The volume of interest was selected within the frontal lobes white matter, including 8 voxels; the final matrix available for calculation of the metabolite spectra was a grid of 2 × 4 voxels (volume of interest = 27 cm3) for each hemisphere. The metabolites peaks were measured as parts of million (ppm) and at the end of each acquisition the metabolite ratios of the Glx/Cr, Cho/NAA, and Ins/Cr were automatically calculated using the scanner software (Spectroscopy Card, Siemens). With this method,[34] it was possible to quantify the neurochemical damage in a single volume of interest within the frontal lobes and identify the reference metbolites. NAA is a neuronal marker and it is positioned at 2.0 ppm; Cho is a cell membrane marker and it is located at 3.2 ppm, Glx is a neurotransmitter and it positioned at 2.2 ppm, Cr is an index of metabolism energy and it is found at 3.0 ppm, whereas Ins is a glial cell marker and it is positioned at 3.5 ppm. The metabolite concentrations were examined after scaling to Cr (no statistical differences between groups in Cr values was observed when using water as the reference). In the Cho/NAA ratio, we used NAA as reference to investigate the neuronal integrity, as NAA measurement may be a valid and indirect marker of the cerebral energetic state.[35],[36] Metabolite ratios of all selected voxels were then averaged and presented as mean ratios in order to quantify the neurochemical values in a single volume of interest of the ACC.[37] Normative reference data were obtained from our normative reference values of healthy subjects [Table 1].

Data analysis

Analysis of spectroscopic data

The volume of interest was selected within the white matter of the frontal lobes, including 8 voxels, and the final matrix available for calculation of metabolite intensity was a grid of 2 × 4 voxels (volume of interest = 27 cm3) for each hemisphere. We identified the metabolites peaks of interest express as parts of million (ppm), and at the end of each acquisition, the metabolite ratios of the Glx/Cr, Cho/NAA, and Ins/Cr were automatically calculated using the scanner software (Spectroscopy Card, Siemens). Using this method,[34] it was possible to quantify the neurochemical damage in a single discrete volume of interest of the frontal lobes. The NAA is a neuronal marker and it is positioned at 2.0 ppm, Cho is a cell membrane marker, and it is positioned at 3.2 ppm, Glx is a neurotransmitter and it is positioned at 2.2 ppm, Cr is an index of metabolism energy and it is positioned at 3.0 ppm, whereas Ins is a glial cell marker and it is positioned at 3.5 ppm. The metabolite concentrations were examined after scaling to Cr (no statistical differences between groups in Cr values was observed when using water as the reference). In the Cho/NAA ratio, we used NAA as reference to investigate the neuronal integrity since NAA measurement may be a valid indirect biomarker of the brain energy state.[35],[36] Metabolite ratios of all selected voxels were then averaged and presented as mean ratios in order to quantify the neurochemical values in a single volume of interest of the ACC.[37] Normative reference data were obtained from our normative reference values of healthy subjects [Table 1].

■ **Study material**:
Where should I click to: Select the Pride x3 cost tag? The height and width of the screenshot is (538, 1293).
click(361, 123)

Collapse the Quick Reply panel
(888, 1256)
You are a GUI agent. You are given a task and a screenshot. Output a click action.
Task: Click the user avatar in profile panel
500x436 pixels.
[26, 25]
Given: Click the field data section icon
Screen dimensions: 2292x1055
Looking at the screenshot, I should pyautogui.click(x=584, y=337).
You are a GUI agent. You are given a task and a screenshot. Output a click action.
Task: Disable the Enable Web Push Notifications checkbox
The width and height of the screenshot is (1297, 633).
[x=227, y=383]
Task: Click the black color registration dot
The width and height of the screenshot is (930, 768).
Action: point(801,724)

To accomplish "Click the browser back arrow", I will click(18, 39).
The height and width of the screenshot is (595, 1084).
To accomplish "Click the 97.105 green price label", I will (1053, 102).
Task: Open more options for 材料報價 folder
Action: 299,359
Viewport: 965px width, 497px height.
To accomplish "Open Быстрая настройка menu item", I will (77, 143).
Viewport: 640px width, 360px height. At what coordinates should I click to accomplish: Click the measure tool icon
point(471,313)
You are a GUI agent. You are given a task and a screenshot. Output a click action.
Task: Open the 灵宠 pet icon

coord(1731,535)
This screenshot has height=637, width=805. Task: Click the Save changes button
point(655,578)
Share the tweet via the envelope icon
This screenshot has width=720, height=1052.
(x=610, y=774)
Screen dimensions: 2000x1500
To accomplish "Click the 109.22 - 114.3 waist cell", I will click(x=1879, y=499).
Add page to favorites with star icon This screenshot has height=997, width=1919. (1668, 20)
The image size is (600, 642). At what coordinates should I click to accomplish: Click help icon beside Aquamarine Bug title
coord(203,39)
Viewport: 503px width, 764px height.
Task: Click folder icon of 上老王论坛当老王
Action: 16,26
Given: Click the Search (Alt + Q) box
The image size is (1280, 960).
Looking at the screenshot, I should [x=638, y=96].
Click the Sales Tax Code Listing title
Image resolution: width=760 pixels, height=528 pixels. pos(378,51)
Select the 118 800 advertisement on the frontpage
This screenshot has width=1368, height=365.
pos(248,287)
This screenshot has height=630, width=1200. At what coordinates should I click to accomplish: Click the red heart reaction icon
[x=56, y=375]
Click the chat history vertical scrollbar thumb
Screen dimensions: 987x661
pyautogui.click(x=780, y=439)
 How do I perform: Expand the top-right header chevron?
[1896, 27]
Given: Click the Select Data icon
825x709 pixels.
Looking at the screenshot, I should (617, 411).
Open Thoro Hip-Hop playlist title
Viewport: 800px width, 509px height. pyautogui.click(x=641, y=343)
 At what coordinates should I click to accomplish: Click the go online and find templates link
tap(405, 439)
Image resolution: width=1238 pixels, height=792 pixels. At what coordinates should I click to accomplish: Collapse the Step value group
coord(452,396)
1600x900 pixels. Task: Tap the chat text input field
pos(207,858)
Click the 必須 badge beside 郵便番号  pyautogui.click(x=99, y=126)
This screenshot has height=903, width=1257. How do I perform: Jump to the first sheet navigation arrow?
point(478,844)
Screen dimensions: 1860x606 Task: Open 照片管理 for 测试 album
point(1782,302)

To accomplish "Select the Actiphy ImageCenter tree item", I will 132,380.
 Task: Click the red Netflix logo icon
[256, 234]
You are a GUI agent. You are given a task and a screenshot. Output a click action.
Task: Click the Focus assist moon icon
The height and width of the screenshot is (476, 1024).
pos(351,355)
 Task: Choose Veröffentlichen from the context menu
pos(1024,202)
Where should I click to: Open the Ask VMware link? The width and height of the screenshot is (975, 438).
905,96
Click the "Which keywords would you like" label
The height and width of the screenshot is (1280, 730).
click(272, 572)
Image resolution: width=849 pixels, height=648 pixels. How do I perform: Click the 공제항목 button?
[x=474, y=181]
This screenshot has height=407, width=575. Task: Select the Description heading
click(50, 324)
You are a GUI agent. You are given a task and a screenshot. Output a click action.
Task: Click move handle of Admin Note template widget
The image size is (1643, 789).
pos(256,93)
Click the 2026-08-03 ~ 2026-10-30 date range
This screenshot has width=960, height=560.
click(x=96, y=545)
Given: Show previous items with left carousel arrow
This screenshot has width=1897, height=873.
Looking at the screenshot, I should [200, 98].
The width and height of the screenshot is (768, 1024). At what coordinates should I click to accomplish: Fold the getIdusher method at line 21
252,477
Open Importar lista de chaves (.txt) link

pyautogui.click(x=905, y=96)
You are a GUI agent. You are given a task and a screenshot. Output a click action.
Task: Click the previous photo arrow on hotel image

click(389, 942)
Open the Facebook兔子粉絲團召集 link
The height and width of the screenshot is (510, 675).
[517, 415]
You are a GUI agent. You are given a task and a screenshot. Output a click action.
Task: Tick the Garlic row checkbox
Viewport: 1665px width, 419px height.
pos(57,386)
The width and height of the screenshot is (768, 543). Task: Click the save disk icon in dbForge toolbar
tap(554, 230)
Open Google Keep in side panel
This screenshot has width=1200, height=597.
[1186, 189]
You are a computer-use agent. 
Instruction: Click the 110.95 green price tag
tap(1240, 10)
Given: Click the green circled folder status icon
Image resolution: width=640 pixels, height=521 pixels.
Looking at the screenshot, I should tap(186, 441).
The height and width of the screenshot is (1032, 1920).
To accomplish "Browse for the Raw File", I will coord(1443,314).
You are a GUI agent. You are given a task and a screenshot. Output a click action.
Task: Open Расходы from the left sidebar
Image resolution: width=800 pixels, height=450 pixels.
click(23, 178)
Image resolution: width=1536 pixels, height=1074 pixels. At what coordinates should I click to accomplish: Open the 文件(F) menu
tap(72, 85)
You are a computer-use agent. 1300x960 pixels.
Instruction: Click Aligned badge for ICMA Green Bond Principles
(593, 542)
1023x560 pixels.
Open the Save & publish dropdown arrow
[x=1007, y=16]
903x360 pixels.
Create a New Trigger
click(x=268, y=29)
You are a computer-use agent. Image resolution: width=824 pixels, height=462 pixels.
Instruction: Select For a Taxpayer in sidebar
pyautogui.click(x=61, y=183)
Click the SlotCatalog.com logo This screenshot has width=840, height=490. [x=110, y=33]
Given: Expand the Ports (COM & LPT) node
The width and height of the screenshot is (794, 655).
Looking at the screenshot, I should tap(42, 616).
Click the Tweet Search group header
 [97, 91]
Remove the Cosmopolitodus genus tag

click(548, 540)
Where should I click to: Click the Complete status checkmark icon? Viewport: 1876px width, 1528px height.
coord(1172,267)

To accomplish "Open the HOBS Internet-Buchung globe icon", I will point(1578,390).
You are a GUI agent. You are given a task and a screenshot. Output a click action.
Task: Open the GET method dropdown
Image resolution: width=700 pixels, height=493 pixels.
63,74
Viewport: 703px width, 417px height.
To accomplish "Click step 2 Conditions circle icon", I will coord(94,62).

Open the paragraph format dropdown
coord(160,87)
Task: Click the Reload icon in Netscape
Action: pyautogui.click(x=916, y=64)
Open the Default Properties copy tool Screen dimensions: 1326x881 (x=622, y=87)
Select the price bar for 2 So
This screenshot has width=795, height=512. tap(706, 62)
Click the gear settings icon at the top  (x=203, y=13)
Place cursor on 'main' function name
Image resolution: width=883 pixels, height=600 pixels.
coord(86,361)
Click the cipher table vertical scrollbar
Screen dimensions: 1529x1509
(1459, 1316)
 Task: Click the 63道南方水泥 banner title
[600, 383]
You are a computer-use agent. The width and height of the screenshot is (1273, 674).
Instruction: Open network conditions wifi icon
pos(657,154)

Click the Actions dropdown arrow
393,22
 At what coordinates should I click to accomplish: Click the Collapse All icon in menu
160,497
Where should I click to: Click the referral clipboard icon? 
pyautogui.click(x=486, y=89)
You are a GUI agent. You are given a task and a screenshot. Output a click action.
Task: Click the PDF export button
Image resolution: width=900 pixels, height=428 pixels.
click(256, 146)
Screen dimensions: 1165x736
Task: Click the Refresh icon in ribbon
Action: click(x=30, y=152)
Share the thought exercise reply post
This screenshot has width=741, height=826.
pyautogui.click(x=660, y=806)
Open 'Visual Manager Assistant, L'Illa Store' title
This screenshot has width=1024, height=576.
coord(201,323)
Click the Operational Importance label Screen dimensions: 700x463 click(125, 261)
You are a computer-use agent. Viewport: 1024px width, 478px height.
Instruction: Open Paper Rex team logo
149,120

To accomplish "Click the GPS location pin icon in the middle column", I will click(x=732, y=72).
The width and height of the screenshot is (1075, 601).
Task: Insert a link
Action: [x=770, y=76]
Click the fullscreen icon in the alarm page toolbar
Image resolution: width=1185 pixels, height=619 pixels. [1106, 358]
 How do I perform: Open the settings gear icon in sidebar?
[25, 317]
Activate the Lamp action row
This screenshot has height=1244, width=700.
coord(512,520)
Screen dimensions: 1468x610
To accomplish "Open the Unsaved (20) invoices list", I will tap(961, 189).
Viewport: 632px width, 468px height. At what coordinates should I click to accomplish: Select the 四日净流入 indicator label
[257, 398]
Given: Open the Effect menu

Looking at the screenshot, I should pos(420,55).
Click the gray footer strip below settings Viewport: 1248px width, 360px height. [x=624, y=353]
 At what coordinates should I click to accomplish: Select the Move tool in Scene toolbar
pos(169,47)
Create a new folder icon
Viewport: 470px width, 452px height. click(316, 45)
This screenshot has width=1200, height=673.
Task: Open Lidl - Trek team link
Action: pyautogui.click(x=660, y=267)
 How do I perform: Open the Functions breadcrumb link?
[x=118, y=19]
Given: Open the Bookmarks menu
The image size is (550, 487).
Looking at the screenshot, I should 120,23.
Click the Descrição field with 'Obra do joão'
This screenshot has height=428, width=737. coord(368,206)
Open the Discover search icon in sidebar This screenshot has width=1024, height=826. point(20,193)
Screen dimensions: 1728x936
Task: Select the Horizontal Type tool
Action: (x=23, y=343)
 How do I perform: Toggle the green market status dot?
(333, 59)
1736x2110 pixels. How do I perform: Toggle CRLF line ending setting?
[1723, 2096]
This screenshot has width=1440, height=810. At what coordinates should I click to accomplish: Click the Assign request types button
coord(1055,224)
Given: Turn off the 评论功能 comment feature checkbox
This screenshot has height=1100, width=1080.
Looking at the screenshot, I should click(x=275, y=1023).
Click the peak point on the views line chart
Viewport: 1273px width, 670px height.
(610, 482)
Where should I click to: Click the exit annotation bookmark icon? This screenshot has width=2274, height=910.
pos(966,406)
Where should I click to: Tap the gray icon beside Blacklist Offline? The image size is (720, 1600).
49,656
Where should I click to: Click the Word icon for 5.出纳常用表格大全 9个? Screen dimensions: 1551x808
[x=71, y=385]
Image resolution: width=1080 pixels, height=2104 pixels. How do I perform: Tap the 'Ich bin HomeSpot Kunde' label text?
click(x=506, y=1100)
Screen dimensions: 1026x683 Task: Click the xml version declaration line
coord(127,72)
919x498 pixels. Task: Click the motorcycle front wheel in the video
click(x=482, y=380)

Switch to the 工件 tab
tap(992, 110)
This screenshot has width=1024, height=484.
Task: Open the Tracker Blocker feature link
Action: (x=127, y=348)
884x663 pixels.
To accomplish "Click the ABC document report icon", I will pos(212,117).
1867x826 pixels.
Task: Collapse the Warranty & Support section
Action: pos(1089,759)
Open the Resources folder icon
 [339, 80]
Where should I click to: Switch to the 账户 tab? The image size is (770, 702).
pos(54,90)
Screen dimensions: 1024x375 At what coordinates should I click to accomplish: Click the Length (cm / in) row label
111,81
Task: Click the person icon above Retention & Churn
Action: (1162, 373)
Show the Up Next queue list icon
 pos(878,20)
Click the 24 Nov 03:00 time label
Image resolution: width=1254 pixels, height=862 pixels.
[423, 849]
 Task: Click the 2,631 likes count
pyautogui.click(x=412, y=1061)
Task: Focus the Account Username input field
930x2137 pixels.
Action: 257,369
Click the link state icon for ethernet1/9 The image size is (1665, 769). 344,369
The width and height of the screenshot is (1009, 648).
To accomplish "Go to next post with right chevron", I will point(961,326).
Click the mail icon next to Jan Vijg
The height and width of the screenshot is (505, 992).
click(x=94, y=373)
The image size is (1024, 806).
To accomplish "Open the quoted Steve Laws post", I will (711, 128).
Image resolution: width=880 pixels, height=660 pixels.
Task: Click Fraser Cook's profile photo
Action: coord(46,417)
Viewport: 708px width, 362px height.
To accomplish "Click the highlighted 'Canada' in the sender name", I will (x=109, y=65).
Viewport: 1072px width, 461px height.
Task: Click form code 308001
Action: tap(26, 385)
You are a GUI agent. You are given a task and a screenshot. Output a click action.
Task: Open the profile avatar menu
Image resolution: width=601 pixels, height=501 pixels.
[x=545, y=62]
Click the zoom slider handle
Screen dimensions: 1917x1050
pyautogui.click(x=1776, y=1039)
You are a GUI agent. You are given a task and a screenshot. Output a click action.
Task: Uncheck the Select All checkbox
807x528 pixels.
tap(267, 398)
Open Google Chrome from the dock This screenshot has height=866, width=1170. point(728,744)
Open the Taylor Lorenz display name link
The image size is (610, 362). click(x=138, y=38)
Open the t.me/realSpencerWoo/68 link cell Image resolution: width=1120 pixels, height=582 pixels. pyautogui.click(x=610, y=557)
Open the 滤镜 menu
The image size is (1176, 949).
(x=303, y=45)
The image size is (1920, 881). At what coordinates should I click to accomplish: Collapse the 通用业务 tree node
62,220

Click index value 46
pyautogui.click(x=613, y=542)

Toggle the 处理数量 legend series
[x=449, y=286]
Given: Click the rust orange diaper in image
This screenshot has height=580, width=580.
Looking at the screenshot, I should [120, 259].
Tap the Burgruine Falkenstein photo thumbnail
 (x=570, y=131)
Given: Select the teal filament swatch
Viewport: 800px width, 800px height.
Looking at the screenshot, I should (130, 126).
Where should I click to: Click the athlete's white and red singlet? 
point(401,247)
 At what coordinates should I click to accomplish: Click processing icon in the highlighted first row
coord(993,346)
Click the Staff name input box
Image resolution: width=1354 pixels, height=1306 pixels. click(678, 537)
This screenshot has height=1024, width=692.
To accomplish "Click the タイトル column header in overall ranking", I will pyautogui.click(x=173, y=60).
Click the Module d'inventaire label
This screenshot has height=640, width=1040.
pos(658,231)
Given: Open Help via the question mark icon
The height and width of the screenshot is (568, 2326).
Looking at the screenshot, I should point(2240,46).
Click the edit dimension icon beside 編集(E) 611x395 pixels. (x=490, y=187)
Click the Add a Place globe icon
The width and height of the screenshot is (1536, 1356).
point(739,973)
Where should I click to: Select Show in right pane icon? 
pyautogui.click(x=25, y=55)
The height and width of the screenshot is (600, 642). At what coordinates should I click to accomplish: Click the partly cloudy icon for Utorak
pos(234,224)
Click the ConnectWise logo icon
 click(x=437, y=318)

■ **Exercise prompt**:
Continue the passage on frontal-lobe spectroscopy from the point where it stops. The records come from a different source than the text.

■ **Response box**:
Statistical analysis

All data analyses and calculations of sample size were performed using Statistical Package for the Social Sciences version 13.0 (SPSS, Chicago, IL, USA). Scores on personality scales and psychopathological symptoms were analyzed for each subject. The spectroscopy data were compared by considering the ratio values versus the reference standard. Descriptive statistics for quantitative continuous variables were presented as mean (M) ± standard deviation (SD). In order to analyze the level of significance of differences between the mean values of the results of the TCI-R between the experimental group and the control group, the Mann–Whitney U-test was performed. The threshold of statistical significance was set at 5% (P < 0.05).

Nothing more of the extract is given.